Cultura

Ministro da Cultura realça representatividade na Expo

O ministro da Cultura, Turismo e Ambiente, Jomo Fortunato, afirmou, ontem, no Dubai, que Angola está bem representada na Expo 2020, “numa simbiose entre a tradição e as novas tecnologias da esfera comunicacional, mostrando a sua alma ao mundo”.

02/10/2021  Última atualização 06H40
Pavilhão de Angola na Expo 2020 que decorre no Dubai recebe um elevado número de visitantes © Fotografia por: Contreiras Pipas | Edições Novembro
Jomo Fortunato, que falava à imprensa à margem da abertura oficial do pavilhão de Angola na Expo Dubai, na qual foi o convidado de honra, disse que o país apresenta "uma exposição magnânima e altíssima do ponto de vista de qualidade”.

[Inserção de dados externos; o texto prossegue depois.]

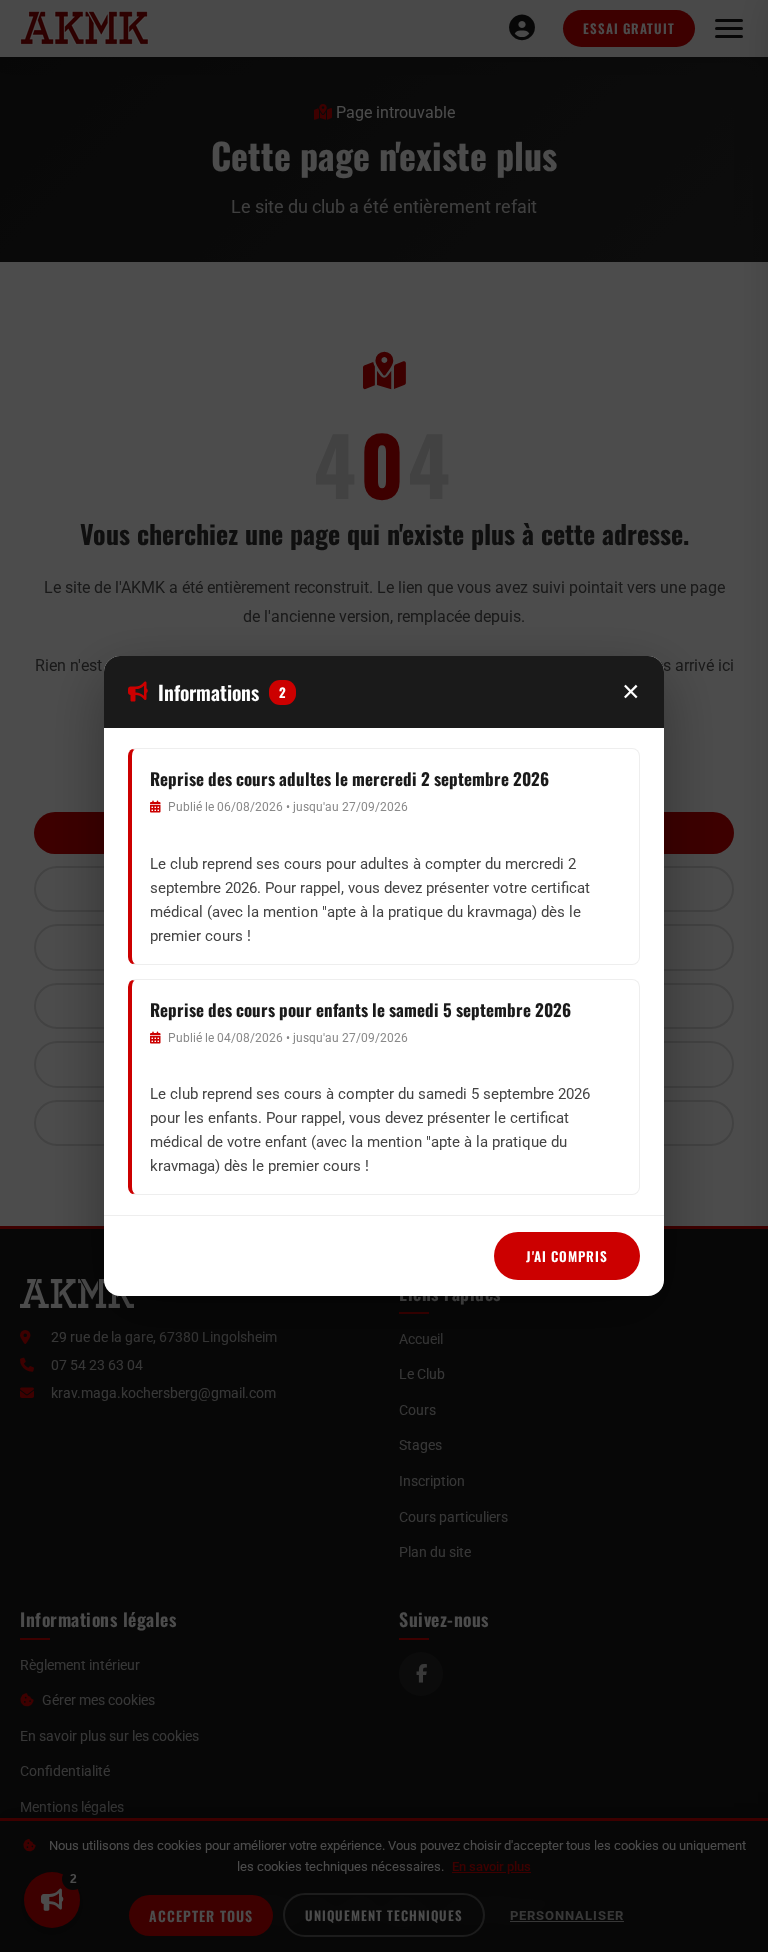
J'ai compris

"Temos uma exposição que retrata, de facto, o encontro entre as novas tecnologias e a cultura angolana, na sua expressão mais endógena e nós pensamos que Angola tem muita coisa para mostrar ao Mundo. Neste processo de desenvolvimento é importante que Angola se represente e faça um encontro entre aquilo que podemos produzir e os grandes investidores de turismo”, disse.

Para o ministro, Angola será o futuro, tanto da nossa região, tanto do mundo, pois, referiu, é necessário sermos "angooptimistas e fazer com que as nossas potencialidades culturais se revertam em benefício do povo angolano”.

De acordo com o governante, "a tradição pode ser uma outra estratégia para se conhecer outros aspectos de Angola”, sobretudo a relativa às artes plásticas, representadas na Expo Dubai por artistas magistrais da história das belas artes angolanas. Jomo Fortunato, realçou o trabalho da artista Daniela Ribeiro, intitulado ”Ancestralidade e tecnologia – Trono Quântico”, considerado "um cartão postal” para o conhecimento de outros artistas nacionais.

Na sua intervenção, a comissária nacional de Angola na Expo, Albina Assis, agradeceu aos Emirados Ábares Unidos a "forma como os angolanos têm sido tratados e acarinhados” naquele país, assim como  o país foi convidado para participar nesta mega exposição internacional.

"Isto é o culminar de quase três anos de trabalho para preparar esta exposição” afirmou a comissária nacional, que acrescentou que Angola "tem feito um esforço para estar presente nas exposições internacionais da melhor forma possível”, "honrando não só o nosso país, mas também o nosso continente”.

Lembrou que Angola é um país novo, que não tem 50 anos, que "tem feito um esforço para se consagrar no meio das nações de todo o mundo”. "Eu já disse há dias que o nosso pavilhão é um dos pavilhões abertos na Expo, porque "somos um povo abertos ao mundo”.

Sucedida de uma visita guiada ao pavilhão e à instalação de Daniela Ribeiro, a cerimónia, à qual assistiram o embaixador de Angola nos Emirados Árabes Unidos, Albino Malungo, o PCA da Aipex, António Henriques da Silva, o director nacional da Comunicação Social, António de Sousa, e comissários nacionais de vários países participantes na Expo, foi animada pelo grupo de dança "Las Morenas do Dubai”, liderado pela angolana Paula Castro Van-Dúnem.

Embora a cerimónia tenha acontecido no período da tarde, o pavilhão de Angola foi aberto ao público às 10h00. Até às 17h30 de ontem,  tinha registado 803 a visitas, incluindo uma delegação do Botswana chefiada pelo respectivo ministro do Comércio e do Investimento, Mmusi Kgafela.